Cf. Biotransformation, Biotranslocation, Pharmacokinetics, Bioavailability
Biotransformation:
Chemical alteration of an agent (drug) that occurs by virtue of the sojourn of the agent in a biological system. Spontaneous decay of radium would not be considered a biotransformation even if it occurred within the body; chemical alteration of a chemical by enzymatic attack would be considered a biotransformation even if it occurred in a model system, in vitro. Pharmacodynamics involves the chemical effects of a drug on the body; biotransformation involves the chemical effect of the body on a drug! “Biotransformation ” should be used in preference to “drug metabolism”, and the word “metabolism” should probably be reserved to denote the biotransformation of materials essential to an adequate nutritional state. “Biotransformation” and “detoxication” are not synonyms: the product of a biotransformation may be more, not less, biologically active, or potent, than the starting material.
Cf. Pharmacokinetics, Biopharmaceutics
Biotranslocation:
The movement of chemicals (drugs) into, through, and out of biological organisms or their parts. In studying biotranslocation one is concerned with the identification and description of such movement, elucidation of the mechanisms by which they occur, and investigation of the factors which control them. Ultimately, the study of biotranslocation involves consideration of how chemicals cross cellular membranes and other biological barriers.
Cf. Pharmacokinetics, Half-Life, Volume of Distribution, Biopharmaceutics, ka, kel
Blind Experiment:
A form of experiment in which the participants are, to some degree, kept ignorant of the nature and doses of materials administered as specific parts of the experiment.
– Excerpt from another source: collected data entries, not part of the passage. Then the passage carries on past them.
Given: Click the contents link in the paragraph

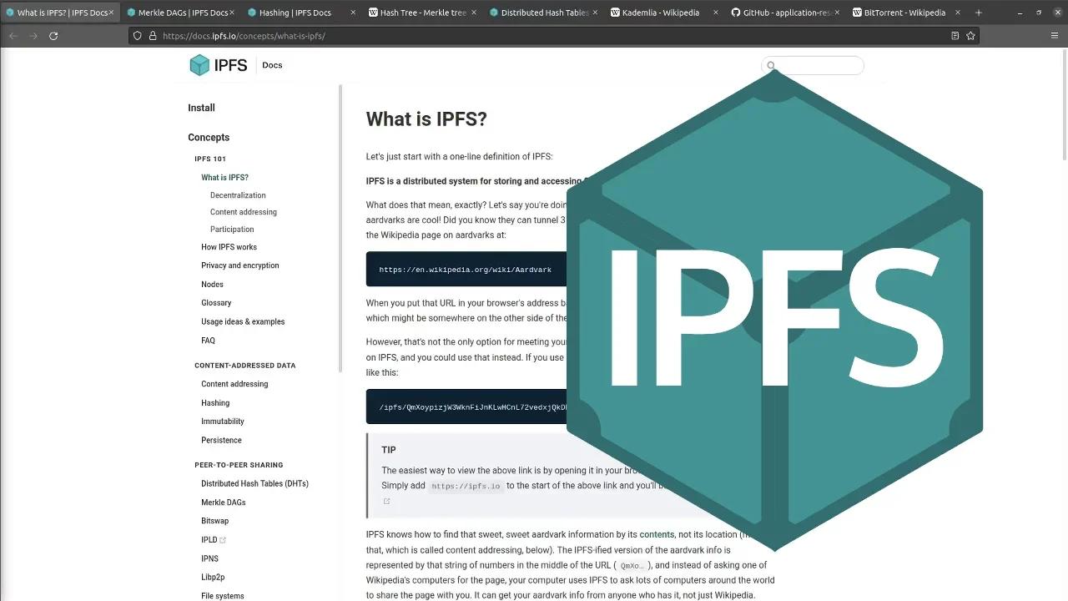Looking at the screenshot, I should click(x=657, y=534).
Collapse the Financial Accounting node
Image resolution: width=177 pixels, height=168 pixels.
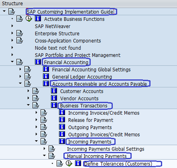(12, 62)
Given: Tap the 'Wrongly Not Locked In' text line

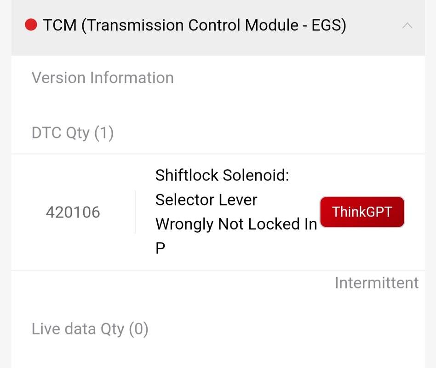Looking at the screenshot, I should [x=236, y=224].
The purpose of the device is, obviously to prevent a prejudiced interpretation of the drug effects observed, and to prevent a presumed knowledge of effects to be expected from influencing the kinds of effects manifested by a subject. Blind experiments are not limited in use to experiments involving only human subjects. Needless to say, both experimenters and subjects may have general knowledge of the purpose, materials and design of the experiment; their ignorance is limited to the nature of individual drug administrations.
In a “single-blind” experiment, one participant – usually the subject – is left uninformed. In a “double-blind” experiment two participants – usually the subject and observer – are uninformed, and in a “triple-blind” experiment the subject, the observer, and the person responsible for the actual administration of the drug are left unaware of the nature of the material administered.
In clinical experimentation, particularly, the use of blind experimentation is frequently associated with the use of dummy or placebo medication as part of the experimental design, and the use of a “cross-over” experimental design.